=== PROBLEM ===
Below is a listing; restate from it, character for character, the lines beginning at the line holding "The height and width of the screenshot is (279, 261)." and ending at the line holding "Viewport: 989px width, 642px height.", both included.

=== DATA TO PROCESS ===
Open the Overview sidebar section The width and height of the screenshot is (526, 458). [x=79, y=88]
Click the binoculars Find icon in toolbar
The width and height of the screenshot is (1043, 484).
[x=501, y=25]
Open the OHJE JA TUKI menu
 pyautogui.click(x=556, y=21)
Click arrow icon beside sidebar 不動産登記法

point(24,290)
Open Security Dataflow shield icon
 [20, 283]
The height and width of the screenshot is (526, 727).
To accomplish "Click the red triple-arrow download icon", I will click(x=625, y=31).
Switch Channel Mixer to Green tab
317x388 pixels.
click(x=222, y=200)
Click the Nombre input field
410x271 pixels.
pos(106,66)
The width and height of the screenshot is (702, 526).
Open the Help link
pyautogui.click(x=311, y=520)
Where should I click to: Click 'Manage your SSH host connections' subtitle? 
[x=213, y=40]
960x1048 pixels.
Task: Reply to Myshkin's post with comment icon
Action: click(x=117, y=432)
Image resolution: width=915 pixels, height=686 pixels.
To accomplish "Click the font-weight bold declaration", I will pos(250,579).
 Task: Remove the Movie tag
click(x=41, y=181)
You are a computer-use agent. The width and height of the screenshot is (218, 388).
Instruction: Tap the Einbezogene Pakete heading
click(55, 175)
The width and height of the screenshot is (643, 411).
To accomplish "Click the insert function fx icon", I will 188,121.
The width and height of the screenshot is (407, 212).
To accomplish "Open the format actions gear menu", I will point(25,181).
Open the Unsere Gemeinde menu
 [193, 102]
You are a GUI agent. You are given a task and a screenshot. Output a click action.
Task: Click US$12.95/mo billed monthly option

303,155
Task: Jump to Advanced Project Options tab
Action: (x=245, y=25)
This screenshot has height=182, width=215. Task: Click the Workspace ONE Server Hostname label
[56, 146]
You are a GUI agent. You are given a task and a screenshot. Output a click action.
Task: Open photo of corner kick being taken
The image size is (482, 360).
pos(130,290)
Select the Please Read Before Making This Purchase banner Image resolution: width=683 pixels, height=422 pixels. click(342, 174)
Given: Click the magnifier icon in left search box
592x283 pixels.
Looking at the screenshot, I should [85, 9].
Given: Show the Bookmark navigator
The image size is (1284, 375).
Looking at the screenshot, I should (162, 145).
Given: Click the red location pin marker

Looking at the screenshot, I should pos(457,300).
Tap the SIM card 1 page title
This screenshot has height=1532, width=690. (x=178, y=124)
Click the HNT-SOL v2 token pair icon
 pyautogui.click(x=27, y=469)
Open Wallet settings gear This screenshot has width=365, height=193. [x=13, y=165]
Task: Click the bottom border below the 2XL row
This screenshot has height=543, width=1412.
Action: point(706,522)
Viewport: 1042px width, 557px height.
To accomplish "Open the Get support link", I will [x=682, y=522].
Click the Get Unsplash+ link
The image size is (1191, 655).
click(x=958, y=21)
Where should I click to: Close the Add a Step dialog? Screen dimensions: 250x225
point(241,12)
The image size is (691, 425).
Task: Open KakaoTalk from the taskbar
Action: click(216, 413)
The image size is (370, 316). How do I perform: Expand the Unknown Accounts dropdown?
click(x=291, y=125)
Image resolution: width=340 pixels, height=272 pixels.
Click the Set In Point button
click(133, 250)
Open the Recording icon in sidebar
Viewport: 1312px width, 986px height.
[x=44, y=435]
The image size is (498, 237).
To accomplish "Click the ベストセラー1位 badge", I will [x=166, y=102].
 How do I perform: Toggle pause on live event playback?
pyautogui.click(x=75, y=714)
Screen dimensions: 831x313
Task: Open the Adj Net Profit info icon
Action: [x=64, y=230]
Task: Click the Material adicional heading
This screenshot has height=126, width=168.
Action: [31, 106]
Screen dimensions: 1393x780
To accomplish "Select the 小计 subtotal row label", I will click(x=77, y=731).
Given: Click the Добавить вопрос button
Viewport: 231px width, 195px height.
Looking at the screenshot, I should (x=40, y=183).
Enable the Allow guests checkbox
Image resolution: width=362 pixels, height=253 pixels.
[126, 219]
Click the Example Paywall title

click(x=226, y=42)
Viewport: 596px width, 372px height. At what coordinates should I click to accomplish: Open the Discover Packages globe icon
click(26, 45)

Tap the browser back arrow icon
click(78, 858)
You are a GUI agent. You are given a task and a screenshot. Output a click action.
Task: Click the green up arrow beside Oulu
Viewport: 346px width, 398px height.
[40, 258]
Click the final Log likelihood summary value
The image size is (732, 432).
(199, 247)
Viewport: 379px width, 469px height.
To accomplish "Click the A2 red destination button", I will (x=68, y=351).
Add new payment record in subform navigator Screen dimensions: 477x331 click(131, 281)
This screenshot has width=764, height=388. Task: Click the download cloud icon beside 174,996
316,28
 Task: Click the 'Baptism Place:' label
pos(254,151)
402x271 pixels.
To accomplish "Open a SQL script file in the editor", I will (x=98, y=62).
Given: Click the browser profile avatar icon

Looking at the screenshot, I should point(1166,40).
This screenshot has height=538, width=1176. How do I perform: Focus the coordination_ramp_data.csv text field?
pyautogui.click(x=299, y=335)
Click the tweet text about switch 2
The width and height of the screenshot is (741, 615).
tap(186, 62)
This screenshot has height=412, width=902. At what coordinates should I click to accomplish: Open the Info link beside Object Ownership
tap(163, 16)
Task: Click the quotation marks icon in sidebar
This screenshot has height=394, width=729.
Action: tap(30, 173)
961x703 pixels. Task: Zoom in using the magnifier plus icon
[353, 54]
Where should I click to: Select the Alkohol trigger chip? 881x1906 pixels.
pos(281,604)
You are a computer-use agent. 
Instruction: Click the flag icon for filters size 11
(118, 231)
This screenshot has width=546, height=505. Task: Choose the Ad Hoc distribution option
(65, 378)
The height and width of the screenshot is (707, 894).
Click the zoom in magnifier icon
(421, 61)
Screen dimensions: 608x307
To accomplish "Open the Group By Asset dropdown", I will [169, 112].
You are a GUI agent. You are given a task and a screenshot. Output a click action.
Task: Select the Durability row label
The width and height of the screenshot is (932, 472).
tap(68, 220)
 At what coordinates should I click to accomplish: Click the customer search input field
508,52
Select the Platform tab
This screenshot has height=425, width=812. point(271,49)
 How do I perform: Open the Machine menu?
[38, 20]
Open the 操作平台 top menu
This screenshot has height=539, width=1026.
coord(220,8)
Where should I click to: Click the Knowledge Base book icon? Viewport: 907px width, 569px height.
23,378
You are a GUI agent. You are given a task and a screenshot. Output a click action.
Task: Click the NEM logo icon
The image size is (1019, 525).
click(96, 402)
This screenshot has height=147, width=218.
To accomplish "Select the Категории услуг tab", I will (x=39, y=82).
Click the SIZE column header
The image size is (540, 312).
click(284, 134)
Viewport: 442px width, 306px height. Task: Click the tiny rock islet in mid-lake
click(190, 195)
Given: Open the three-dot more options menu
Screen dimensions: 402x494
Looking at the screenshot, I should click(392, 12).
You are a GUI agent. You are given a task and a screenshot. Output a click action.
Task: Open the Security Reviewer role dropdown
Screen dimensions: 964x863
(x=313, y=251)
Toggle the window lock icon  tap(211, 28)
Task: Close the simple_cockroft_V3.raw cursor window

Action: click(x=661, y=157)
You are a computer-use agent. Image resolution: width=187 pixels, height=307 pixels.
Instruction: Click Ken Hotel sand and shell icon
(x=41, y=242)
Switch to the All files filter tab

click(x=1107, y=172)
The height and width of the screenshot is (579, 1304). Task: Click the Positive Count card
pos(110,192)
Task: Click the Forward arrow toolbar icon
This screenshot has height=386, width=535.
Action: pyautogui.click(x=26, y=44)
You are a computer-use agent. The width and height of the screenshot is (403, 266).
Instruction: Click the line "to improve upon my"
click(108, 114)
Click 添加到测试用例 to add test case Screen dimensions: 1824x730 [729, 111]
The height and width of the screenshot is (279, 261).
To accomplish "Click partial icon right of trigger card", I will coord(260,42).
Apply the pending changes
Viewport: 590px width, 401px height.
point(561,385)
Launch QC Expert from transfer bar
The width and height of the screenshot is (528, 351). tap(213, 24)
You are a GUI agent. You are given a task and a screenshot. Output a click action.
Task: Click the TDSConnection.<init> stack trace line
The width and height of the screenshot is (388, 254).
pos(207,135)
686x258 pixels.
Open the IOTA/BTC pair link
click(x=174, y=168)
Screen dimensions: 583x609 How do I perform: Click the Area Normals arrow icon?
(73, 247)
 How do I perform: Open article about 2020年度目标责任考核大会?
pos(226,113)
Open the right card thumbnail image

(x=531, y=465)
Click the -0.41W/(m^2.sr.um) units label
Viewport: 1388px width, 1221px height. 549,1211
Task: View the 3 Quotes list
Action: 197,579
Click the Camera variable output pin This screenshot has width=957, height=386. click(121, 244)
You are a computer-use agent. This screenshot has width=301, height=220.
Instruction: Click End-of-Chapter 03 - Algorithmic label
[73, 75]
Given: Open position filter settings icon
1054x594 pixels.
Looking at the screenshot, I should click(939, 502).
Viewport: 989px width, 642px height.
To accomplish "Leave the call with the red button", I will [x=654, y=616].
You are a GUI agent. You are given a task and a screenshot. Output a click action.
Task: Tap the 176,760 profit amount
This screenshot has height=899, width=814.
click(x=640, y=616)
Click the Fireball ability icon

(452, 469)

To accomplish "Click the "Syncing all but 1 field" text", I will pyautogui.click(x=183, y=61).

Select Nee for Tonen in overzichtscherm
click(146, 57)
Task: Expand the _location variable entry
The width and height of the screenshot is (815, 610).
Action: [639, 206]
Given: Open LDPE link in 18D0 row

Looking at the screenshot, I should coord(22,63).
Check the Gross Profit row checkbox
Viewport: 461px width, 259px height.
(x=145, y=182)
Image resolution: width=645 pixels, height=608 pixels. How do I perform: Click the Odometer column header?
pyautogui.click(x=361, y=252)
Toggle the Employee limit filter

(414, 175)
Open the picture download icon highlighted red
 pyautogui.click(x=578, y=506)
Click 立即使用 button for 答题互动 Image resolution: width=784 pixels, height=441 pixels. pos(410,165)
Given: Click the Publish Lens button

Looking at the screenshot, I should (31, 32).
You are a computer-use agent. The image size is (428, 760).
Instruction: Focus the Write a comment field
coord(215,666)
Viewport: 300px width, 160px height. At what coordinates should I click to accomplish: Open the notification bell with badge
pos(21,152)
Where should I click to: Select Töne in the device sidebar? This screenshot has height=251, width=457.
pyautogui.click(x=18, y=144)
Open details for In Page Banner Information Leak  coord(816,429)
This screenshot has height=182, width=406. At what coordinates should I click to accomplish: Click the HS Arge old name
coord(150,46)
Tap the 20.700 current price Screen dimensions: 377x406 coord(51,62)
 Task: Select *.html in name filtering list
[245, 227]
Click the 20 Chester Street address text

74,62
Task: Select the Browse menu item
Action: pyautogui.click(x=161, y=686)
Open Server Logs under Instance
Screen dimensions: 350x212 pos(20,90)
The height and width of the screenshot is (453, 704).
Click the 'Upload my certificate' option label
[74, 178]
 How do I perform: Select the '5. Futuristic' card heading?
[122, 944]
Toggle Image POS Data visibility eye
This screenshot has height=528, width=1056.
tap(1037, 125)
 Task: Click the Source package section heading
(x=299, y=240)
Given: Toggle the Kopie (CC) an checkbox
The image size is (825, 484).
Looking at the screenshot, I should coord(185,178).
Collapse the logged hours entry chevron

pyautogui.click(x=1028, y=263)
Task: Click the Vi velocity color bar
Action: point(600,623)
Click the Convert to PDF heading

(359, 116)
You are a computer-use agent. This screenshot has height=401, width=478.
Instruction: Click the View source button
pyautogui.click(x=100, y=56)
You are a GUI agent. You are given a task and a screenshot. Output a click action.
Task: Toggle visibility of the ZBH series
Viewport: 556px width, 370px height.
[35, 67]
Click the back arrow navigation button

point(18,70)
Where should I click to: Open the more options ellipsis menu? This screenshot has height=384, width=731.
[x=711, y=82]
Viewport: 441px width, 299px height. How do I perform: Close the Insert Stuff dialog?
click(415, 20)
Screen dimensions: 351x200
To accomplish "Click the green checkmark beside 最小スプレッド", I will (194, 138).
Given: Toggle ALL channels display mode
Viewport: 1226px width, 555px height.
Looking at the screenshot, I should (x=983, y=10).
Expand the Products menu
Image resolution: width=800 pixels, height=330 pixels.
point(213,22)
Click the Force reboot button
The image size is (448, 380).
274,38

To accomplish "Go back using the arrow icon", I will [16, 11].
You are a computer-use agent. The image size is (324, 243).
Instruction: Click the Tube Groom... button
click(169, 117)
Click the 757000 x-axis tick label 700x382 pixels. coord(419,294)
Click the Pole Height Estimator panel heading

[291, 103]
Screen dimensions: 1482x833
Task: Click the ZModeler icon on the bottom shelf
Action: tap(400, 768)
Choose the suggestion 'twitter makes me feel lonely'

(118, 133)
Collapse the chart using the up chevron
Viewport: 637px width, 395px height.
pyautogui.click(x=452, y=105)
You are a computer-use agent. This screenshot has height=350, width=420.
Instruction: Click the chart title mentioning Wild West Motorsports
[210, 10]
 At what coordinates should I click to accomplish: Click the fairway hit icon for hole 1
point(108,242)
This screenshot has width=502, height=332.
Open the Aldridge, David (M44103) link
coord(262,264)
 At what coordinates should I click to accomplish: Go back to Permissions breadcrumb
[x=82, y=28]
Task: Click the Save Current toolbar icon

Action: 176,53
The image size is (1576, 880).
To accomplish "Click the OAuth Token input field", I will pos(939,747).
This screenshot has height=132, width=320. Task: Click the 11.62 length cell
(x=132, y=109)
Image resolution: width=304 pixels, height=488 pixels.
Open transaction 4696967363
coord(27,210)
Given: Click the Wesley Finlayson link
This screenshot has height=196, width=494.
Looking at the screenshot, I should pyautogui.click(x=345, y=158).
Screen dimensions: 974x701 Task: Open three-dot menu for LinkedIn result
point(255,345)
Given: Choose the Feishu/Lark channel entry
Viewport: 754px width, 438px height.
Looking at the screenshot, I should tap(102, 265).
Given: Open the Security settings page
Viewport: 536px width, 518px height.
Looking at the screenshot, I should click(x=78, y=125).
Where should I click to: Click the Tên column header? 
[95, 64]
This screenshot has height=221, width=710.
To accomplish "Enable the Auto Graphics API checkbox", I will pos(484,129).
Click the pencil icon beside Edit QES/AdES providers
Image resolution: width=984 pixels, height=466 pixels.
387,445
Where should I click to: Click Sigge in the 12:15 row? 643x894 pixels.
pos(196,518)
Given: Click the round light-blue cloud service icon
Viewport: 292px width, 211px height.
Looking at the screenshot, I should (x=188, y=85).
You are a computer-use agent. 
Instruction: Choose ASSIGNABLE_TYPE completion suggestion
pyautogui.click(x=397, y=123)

=== RESPONSE AREA ===
The height and width of the screenshot is (279, 261).
To accomplish "Click partial icon right of trigger card", I will coord(260,42).
Apply the pending changes
Viewport: 590px width, 401px height.
point(561,385)
Launch QC Expert from transfer bar
The width and height of the screenshot is (528, 351). tap(213, 24)
You are a GUI agent. You are given a task and a screenshot. Output a click action.
Task: Click the TDSConnection.<init> stack trace line
The width and height of the screenshot is (388, 254).
pos(207,135)
686x258 pixels.
Open the IOTA/BTC pair link
click(x=174, y=168)
Screen dimensions: 583x609 How do I perform: Click the Area Normals arrow icon?
(73, 247)
 How do I perform: Open article about 2020年度目标责任考核大会?
pos(226,113)
Open the right card thumbnail image

(x=531, y=465)
Click the -0.41W/(m^2.sr.um) units label
Viewport: 1388px width, 1221px height. 549,1211
Task: View the 3 Quotes list
Action: 197,579
Click the Camera variable output pin This screenshot has width=957, height=386. click(121, 244)
You are a computer-use agent. This screenshot has width=301, height=220.
Instruction: Click End-of-Chapter 03 - Algorithmic label
[73, 75]
Given: Open position filter settings icon
1054x594 pixels.
Looking at the screenshot, I should click(939, 502).
Viewport: 989px width, 642px height.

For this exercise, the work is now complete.